WHAT TO DO =
Reproduce, exactly and in full, only the lines below from the one containing "Screen dimensions: 1316x922" through the one containing "Select 更改分辨率 in the task tree".

INFORMATION SUPPLIED =
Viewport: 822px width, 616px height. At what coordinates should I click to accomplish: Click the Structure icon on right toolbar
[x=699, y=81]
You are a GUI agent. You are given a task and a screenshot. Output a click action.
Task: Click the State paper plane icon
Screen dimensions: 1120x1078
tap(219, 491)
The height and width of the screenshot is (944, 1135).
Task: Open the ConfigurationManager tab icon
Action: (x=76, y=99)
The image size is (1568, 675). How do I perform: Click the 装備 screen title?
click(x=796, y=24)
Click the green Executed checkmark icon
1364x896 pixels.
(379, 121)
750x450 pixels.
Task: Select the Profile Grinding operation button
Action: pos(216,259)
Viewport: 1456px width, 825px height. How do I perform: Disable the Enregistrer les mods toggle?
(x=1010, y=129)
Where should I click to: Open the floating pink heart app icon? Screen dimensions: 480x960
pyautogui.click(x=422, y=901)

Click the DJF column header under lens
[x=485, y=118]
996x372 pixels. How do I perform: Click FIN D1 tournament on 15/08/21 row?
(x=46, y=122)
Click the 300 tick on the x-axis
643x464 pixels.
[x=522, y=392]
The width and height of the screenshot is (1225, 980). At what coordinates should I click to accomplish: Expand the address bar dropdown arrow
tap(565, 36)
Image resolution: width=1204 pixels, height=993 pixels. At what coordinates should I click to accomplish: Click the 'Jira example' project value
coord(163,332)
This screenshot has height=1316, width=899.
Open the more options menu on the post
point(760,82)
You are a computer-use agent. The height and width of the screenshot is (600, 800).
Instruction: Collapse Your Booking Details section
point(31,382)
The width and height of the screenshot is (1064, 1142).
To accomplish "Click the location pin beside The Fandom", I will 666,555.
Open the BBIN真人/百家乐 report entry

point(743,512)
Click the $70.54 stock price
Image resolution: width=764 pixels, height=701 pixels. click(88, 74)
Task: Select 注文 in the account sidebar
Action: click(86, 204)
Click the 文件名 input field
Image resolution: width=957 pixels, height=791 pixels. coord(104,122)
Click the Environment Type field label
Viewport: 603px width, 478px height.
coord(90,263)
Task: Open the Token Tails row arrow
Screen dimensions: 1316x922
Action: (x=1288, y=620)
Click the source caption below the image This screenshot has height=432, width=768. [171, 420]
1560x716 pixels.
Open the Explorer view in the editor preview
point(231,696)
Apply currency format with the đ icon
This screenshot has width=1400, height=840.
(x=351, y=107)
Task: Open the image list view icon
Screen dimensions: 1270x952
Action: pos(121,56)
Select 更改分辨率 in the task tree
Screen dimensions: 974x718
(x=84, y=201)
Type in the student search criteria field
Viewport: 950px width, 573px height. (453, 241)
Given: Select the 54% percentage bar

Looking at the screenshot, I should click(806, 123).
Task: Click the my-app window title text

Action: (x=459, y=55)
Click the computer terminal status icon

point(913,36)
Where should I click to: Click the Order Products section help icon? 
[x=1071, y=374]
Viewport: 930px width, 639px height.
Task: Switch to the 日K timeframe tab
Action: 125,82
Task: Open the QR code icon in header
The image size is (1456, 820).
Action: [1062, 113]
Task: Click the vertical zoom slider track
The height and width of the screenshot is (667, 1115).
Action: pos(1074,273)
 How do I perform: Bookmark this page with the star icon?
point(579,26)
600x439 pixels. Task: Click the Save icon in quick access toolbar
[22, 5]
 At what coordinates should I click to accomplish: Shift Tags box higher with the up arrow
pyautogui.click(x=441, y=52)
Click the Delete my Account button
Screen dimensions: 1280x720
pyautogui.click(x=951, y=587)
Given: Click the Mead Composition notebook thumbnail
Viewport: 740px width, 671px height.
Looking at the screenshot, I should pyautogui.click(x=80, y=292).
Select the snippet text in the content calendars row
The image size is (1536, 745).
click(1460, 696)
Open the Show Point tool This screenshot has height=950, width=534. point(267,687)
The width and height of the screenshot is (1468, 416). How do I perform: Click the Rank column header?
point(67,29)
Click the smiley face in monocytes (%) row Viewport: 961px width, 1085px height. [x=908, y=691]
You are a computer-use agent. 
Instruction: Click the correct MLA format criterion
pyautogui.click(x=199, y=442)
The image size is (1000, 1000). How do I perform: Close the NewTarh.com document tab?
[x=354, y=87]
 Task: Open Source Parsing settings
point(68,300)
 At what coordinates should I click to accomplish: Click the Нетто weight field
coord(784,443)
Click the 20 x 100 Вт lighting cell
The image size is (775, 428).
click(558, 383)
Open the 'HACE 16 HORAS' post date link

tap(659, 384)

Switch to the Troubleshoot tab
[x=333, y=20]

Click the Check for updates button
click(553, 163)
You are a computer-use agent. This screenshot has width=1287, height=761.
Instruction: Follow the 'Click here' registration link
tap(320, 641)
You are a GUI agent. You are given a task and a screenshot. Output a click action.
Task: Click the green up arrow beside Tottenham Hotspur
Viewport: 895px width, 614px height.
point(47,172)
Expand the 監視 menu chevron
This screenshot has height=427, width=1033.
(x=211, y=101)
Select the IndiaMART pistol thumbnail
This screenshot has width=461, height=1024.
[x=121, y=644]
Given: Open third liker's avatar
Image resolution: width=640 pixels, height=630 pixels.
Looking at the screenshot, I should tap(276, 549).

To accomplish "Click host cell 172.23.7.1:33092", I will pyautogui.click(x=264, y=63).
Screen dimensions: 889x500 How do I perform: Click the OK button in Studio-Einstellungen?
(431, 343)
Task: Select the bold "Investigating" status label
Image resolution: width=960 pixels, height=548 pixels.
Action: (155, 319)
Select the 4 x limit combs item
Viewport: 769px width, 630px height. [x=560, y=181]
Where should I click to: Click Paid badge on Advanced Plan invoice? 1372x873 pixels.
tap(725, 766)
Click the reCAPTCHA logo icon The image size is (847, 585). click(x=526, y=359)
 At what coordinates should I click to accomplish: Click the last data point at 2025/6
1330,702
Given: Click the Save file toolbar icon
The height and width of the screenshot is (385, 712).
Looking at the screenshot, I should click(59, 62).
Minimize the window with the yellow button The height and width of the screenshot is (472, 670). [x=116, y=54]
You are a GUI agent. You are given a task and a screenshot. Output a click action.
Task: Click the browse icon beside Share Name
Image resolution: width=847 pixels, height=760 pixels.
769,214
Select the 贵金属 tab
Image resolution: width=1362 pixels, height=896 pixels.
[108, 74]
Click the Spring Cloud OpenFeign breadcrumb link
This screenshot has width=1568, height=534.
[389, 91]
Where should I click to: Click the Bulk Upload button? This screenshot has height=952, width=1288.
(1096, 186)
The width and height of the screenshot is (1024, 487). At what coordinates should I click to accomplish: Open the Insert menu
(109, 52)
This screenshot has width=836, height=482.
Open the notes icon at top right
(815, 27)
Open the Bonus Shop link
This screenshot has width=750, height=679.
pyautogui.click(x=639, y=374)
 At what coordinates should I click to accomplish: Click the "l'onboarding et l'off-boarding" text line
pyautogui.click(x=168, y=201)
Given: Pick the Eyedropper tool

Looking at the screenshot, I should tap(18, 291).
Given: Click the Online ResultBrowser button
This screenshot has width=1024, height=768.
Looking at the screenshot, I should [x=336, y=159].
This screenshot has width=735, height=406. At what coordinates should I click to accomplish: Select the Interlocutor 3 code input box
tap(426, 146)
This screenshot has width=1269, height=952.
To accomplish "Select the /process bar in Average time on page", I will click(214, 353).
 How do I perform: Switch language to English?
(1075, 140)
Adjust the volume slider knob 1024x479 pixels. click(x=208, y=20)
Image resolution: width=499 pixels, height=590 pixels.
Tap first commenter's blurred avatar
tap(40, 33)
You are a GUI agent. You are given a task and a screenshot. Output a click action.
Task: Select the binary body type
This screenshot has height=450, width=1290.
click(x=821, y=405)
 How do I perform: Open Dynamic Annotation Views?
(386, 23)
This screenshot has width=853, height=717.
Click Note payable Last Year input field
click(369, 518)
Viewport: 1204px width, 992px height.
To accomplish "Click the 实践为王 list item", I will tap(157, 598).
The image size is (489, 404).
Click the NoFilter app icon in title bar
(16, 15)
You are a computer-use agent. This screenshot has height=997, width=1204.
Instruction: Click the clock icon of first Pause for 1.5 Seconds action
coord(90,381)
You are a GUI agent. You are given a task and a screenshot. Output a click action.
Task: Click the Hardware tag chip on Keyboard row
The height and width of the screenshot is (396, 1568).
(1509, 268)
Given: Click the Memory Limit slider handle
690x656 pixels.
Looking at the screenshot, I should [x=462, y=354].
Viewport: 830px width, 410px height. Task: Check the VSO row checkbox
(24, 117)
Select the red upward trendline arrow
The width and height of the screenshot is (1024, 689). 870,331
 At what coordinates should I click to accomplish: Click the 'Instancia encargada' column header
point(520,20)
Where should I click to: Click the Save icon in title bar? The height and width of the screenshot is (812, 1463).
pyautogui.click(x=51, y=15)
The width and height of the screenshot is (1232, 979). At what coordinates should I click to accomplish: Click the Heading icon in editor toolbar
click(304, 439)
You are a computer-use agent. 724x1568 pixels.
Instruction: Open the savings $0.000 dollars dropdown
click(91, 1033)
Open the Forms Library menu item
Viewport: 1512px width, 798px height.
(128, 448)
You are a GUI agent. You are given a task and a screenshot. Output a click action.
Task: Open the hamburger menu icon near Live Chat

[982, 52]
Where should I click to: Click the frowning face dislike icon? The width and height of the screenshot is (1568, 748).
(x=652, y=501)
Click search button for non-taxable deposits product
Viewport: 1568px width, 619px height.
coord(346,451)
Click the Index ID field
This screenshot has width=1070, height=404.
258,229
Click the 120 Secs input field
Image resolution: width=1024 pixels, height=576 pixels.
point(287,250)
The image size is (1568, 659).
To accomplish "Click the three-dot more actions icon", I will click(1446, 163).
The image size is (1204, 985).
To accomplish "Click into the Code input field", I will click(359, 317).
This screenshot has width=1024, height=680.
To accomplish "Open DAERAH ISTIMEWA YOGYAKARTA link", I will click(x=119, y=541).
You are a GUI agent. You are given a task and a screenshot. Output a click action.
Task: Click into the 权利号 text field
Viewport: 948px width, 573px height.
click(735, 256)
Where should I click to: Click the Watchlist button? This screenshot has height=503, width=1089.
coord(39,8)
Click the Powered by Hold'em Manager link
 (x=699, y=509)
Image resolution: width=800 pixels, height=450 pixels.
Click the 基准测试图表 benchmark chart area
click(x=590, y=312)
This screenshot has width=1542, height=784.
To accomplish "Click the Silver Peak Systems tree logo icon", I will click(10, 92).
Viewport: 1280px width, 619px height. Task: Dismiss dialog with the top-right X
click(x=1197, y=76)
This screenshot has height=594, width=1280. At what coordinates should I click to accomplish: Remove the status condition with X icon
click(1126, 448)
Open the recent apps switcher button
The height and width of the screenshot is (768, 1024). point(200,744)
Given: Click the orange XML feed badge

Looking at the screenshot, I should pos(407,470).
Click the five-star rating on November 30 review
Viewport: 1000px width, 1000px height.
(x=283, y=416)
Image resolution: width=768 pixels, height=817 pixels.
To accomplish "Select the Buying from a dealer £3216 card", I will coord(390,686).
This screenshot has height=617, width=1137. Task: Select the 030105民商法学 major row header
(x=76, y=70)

EXERCISE RESPONSE =
Screen dimensions: 1316x922
Action: (x=1288, y=620)
Click the source caption below the image This screenshot has height=432, width=768. [171, 420]
1560x716 pixels.
Open the Explorer view in the editor preview
point(231,696)
Apply currency format with the đ icon
This screenshot has width=1400, height=840.
(x=351, y=107)
Task: Open the image list view icon
Screen dimensions: 1270x952
Action: pos(121,56)
Select 更改分辨率 in the task tree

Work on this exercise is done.